14 February 2020 • FacultyResearch Penn Earns NSF Grant to Improve LIGO Capability

Associate Professor of Physics Steven Penn and Syracuse University Professor of Physics Stefan Ballmer are leading a new project funded through a National Science Foundation Grant to develop improved instrumentation for detecting gravitational waves.

Their work will enhance the observational range of the Advanced Laser Interferometer Gravitational-Wave Observatory (LIGO) and its ability to detect ripples in the fabric of spacetime, a major prediction of Albert Einstein’s 1915 general theory of relativity.

According to the NSF abstract, the grant funds “equipment for testing new, lower thermal noise mirror coatings for current and future gravitational-wave observatories.” The equipment, a “cryogenic elastic loss measurement apparatus,” is designed “to revolutionize testing of optical coatings materials. The apparatus permits rapid-turnaround measurement of the elastic loss of the new coating samples, which drives the thermal noise in gravitational-wave detector mirror coatings.”

Penn was a co-author of the Physical Review Letters article announcing the 2015 detection of gravitational waves by LIGO. In 2017, for his work pioneering the discovery of gravitational waves, he was among the international team of scientists recognized with the prestigious and highly selective Special Breakthrough Prize in Fundamental Physics, through which Penn was awarded a “Breakthrough Prize: Scientists Changing the World” medal. Later in 2017, the Nobel Prize in Physics was awarded to Rainer Weiss of MIT, and Barry Barish and Kip Thorne of California Institute of Technology for the discovery of gravitational waves, a scientific breakthrough made possible thanks to the global LSC research team, including Penn.

A longtime member of the LIGO Scientific Collaboration (LSC), Penn discovered how to significantly reduce thermal noise in the material fused silica, which led to the selection of fused silica for the Advanced LIGO mirror substrates and suspensions. With that upgrade, scientists will be able to increase the amount of the universe that can be probed by a thousandfold.

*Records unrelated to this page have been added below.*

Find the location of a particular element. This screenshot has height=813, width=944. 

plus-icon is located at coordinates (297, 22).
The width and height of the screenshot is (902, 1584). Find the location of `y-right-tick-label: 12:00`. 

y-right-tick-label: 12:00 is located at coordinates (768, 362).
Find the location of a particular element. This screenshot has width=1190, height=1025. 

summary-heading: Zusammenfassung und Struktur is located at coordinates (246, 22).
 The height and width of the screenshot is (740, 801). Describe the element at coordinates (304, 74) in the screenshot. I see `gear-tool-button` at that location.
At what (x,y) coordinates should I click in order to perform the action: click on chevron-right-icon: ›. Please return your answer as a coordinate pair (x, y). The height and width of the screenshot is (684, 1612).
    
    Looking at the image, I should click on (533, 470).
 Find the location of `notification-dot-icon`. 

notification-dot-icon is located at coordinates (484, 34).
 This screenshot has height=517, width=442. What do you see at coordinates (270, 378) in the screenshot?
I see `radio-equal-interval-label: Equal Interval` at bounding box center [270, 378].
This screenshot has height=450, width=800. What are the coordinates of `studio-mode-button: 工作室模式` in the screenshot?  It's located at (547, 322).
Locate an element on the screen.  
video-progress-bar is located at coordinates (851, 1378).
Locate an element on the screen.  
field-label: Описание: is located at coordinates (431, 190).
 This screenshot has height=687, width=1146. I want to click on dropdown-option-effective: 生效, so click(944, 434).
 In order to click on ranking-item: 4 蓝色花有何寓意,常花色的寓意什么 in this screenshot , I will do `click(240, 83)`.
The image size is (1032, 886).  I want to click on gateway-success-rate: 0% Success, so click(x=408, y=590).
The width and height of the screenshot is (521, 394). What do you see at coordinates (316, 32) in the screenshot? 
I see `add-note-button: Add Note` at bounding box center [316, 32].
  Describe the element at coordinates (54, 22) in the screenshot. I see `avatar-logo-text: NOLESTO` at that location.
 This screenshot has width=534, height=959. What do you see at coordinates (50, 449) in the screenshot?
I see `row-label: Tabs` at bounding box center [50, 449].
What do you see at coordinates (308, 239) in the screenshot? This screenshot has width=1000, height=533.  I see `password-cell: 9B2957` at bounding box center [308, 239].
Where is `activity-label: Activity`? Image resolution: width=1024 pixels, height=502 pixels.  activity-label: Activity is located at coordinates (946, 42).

In 2019, Penn was elected Chair of the LSC Council. In the LSC organizational structure, akin to a parliamentary body, the position of Chair corresponds to the Speaker of Parliament, a central role in the management and execution of the group’s mission and goals. The LSC spokesperson is the position that, like the Prime Minister, is the leader of the collaboration. Penn has previously chaired the LSC Coating Working Group, a subcommittee of the Optics Working Group, which is developing coatings for future detectors.